INSTRUCTION » Reproduce the following passage on robots in student learning in full, word for word.

Segment Start: SOURCE EXTRACT

The Japan Robotics Association (JRS), the United Nations Economic Commission (UNEC), and the International Federation of Robotics (IFR) report an increase in the market of social robots especially in the developed world (Pachidis et. al., 2019). In February 2010, the Ministry of Education in South Korea announced that they will equip robots for all 8,400 domestic kindergartens to facilitate instruction by 2013 (Wei & Hung, 2011). The empirical evidence of the impacts of robotics on student learning gain is limited but positive (Pachidis et. al., 2019). For instance, Wei and others (2011) did an experimental study based on the Joyful Classroom Learning System (JCLS). The study used robot learning companions (RLC) and other technologies. The aim of the study was to measure the impact of the experiment on 47 elementary (grade 2) students to learn mathematical multiplication. The result shows that the study design provides more hands-on exercises in a way that students have more thinking time for knowledge construction. RLC can increase students’ intrinsic motivations and offer a more joyful perception of the learning process. In addition, the JCLS provides a teacher with immediate and consistent information on the learning levels of every learner to adjust his or her teaching strategies in the classroom or after school support. However, it is not clear how much these results are specifically due to robots and not due to other technologies used in the design.
The literature concerning the impact of robots on student learning showed impressive results in language skill development (Toh et. al., 2016). For instance, Young and others (2010) used a robotic learning companion (a voice recognizing chicken robot) to see the impact on English language learning in Taiwan. They found the positive attitude of girls and boys students in grades 4 and 5 class towards robot learning companions. Such a setting motivates learners to engage in conversation without the fear of being right or wrong. They found students felt more happy and comfortable to engage with Rocky (the robot) than with the teacher. The robot design has limitations of the conversation only on a few topics but the results are promising. Similarly, Chang and others (2010) listed out the characteristics of a robot to be used for second language learning at the primary school level including repeatability, flexibility, digital data representation, humanoid appearance, body movement, interaction, and anthropomorphism. They also pointed out five modes of a robot that could be useful in language learning i.e. storytelling mode, oral reading mode, cheerleader mode, action command mode, and question and answer mode. Baker and Ansorge (2007) found that robots are effective at teaching 9-11 years students science, engineering, and other technical curriculums in terms of achievement score.

Segment End: SOURCE EXTRACT
Segment Start: DATA SECTION

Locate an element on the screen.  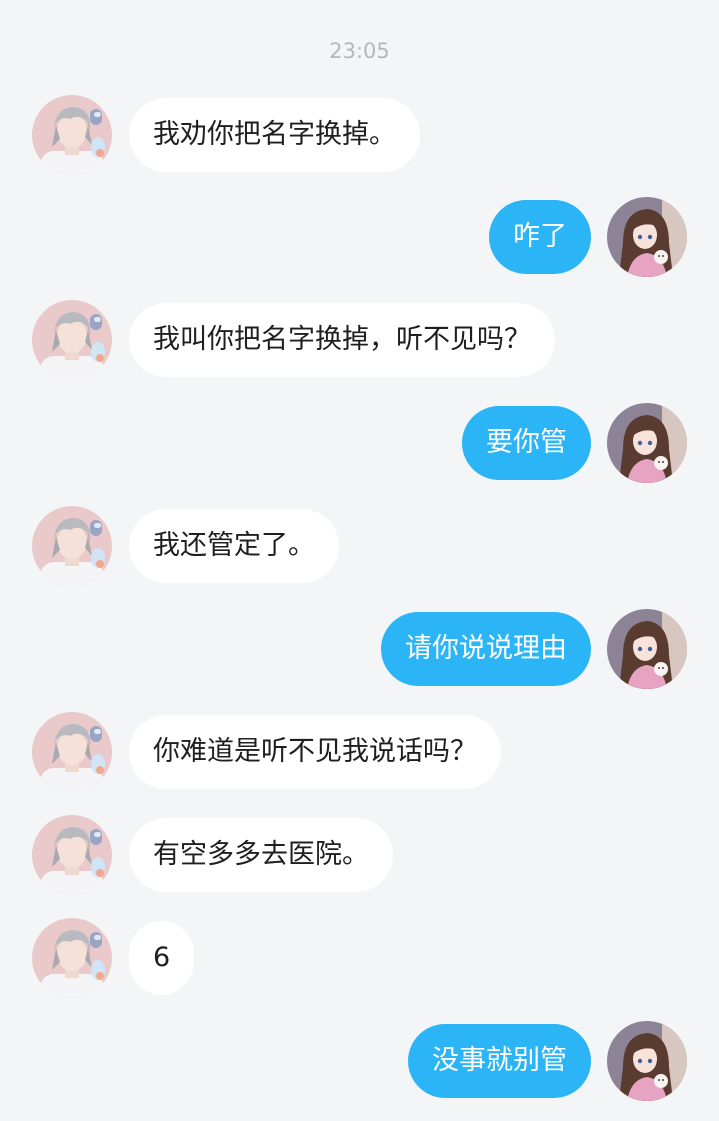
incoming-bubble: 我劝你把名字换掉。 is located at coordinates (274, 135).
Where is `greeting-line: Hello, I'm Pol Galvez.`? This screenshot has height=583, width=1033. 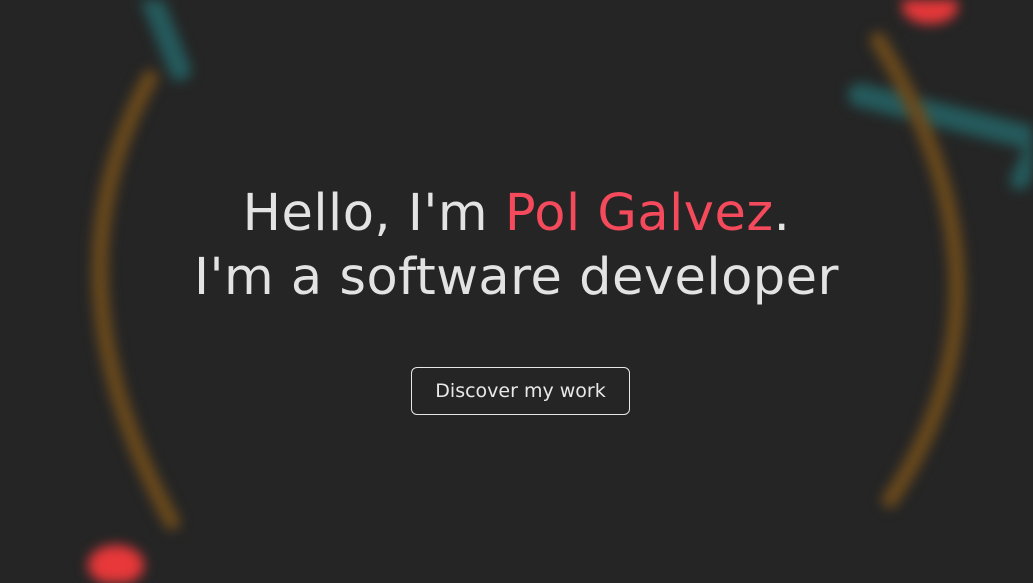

Segment End: DATA SECTION

SOLVED PROBLEM »
The Japan Robotics Association (JRS), the United Nations Economic Commission (UNEC), and the International Federation of Robotics (IFR) report an increase in the market of social robots especially in the developed world (Pachidis et. al., 2019). In February 2010, the Ministry of Education in South Korea announced that they will equip robots for all 8,400 domestic kindergartens to facilitate instruction by 2013 (Wei & Hung, 2011). The empirical evidence of the impacts of robotics on student learning gain is limited but positive (Pachidis et. al., 2019). For instance, Wei and others (2011) did an experimental study based on the Joyful Classroom Learning System (JCLS). The study used robot learning companions (RLC) and other technologies. The aim of the study was to measure the impact of the experiment on 47 elementary (grade 2) students to learn mathematical multiplication. The result shows that the study design provides more hands-on exercises in a way that students have more thinking time for knowledge construction. RLC can increase students’ intrinsic motivations and offer a more joyful perception of the learning process. In addition, the JCLS provides a teacher with immediate and consistent information on the learning levels of every learner to adjust his or her teaching strategies in the classroom or after school support. However, it is not clear how much these results are specifically due to robots and not due to other technologies used in the design.
The literature concerning the impact of robots on student learning showed impressive results in language skill development (Toh et. al., 2016). For instance, Young and others (2010) used a robotic learning companion (a voice recognizing chicken robot) to see the impact on English language learning in Taiwan. They found the positive attitude of girls and boys students in grades 4 and 5 class towards robot learning companions. Such a setting motivates learners to engage in conversation without the fear of being right or wrong. They found students felt more happy and comfortable to engage with Rocky (the robot) than with the teacher. The robot design has limitations of the conversation only on a few topics but the results are promising. Similarly, Chang and others (2010) listed out the characteristics of a robot to be used for second language learning at the primary school level including repeatability, flexibility, digital data representation, humanoid appearance, body movement, interaction, and anthropomorphism. They also pointed out five modes of a robot that could be useful in language learning i.e. storytelling mode, oral reading mode, cheerleader mode, action command mode, and question and answer mode. Baker and Ansorge (2007) found that robots are effective at teaching 9-11 years students science, engineering, and other technical curriculums in terms of achievement score.